Roman, Mrs. Elspeth McGillicuddy'nin Paddington İstasyonu'ndan bindiği bir trende tanık olduğu bir cinayetle başlar. Başka bir trenin penceresinden gördüğü bu olayın ciddiyetini kimseye inandıramayan Mrs. McGillicuddy, Miss Marple'dan yardım ister. Miss Marple, zekası ve dikkatli gözlemleri sayesinde İpuçlarını bir araya getirerek cinayeti çözmek için harekete geçer.
Agatha Christie'nin bu romanı, okuyucuyu ilk sayfadan itibaren içine çeken bir gerilim ve gizem atmosferi yaratıyor. Hikayenin kurgusu, karakterlerin derinliği ve olay örgüsündeki sürprizler, romanı klasik bir dedektif hikayesi yapan unsurlar arasında yer alıyor. Miss Marple'ın İnce zekası ve olayları çözme konusundaki yeteneği, okuyucuyu etkileyici bir yolculuğa çıkarıyor.

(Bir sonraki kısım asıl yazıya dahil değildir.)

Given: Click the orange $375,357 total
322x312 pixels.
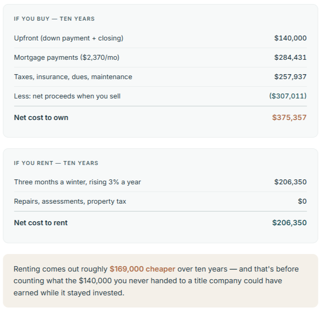Looking at the screenshot, I should [x=289, y=117].
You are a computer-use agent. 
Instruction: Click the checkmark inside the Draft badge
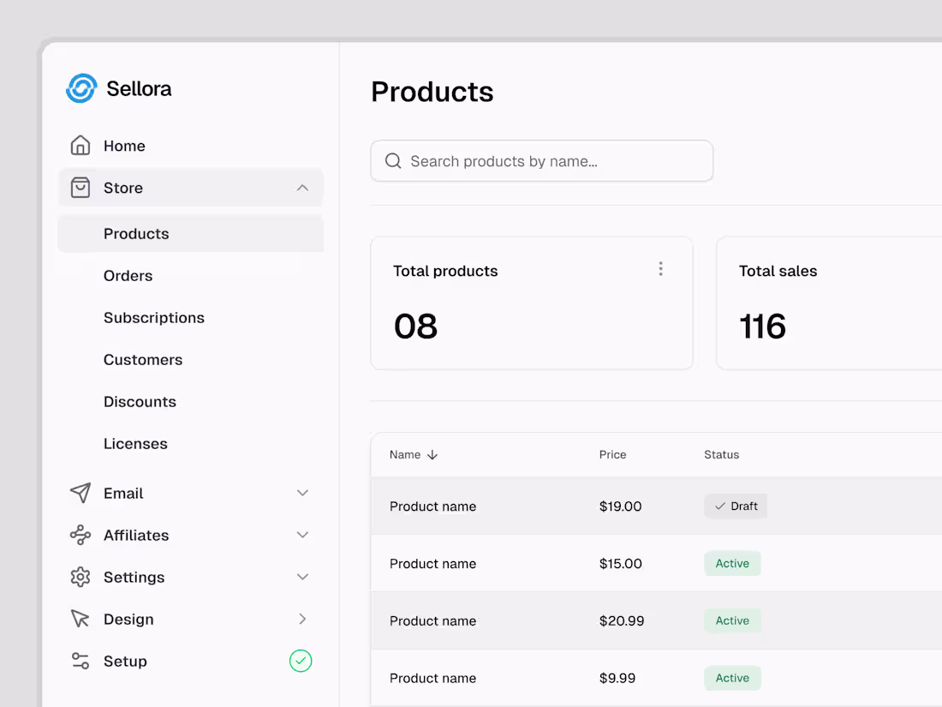[x=719, y=506]
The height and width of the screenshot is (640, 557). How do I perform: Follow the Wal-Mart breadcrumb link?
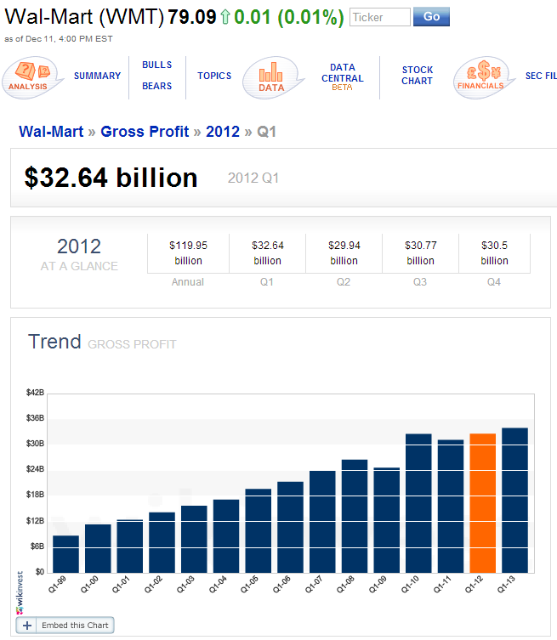point(51,132)
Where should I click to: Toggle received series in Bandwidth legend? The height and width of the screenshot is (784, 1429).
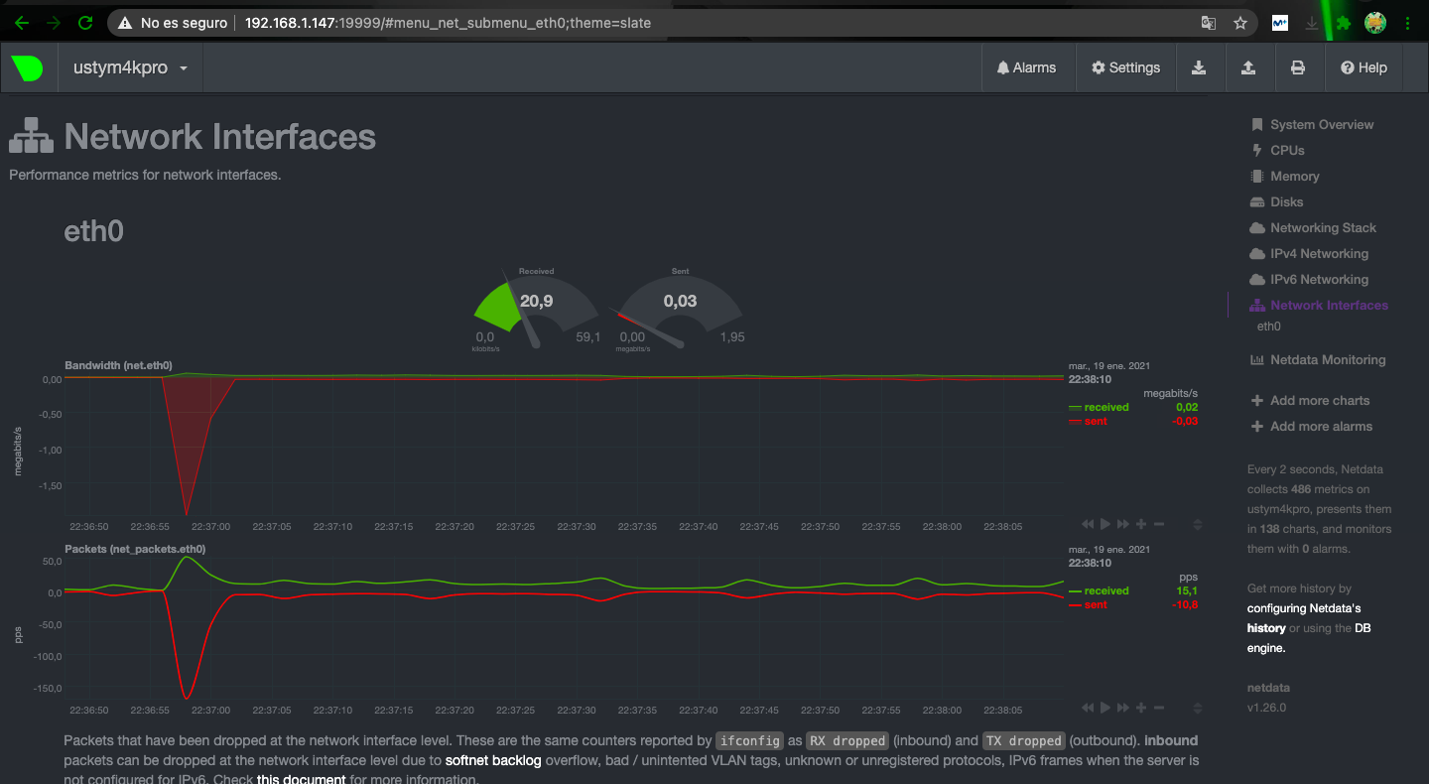1105,407
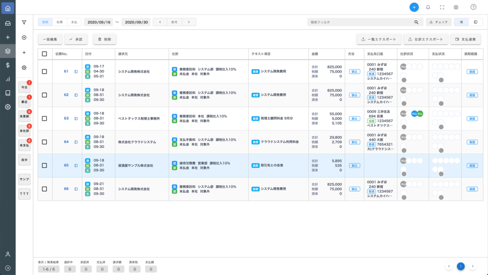Click the next month chevron beside 前月
The width and height of the screenshot is (488, 275).
pos(189,21)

"16:50 Treni", sadece bir cinayet romanı olmanın ötesinde, insan doğasının ve toplumun incelikli bir portresini de sunuyor. Christie'nin ustaca kurguladığı hikaye, sürükleyici anlatımıyla ve beklenmedik sonuyla okuyucularına unutulmaz bir okuma deneyimi sunuyor. Dedektif romanı severler için "16:50 Treni", kesinlikle okunması gereken bir başyapıt.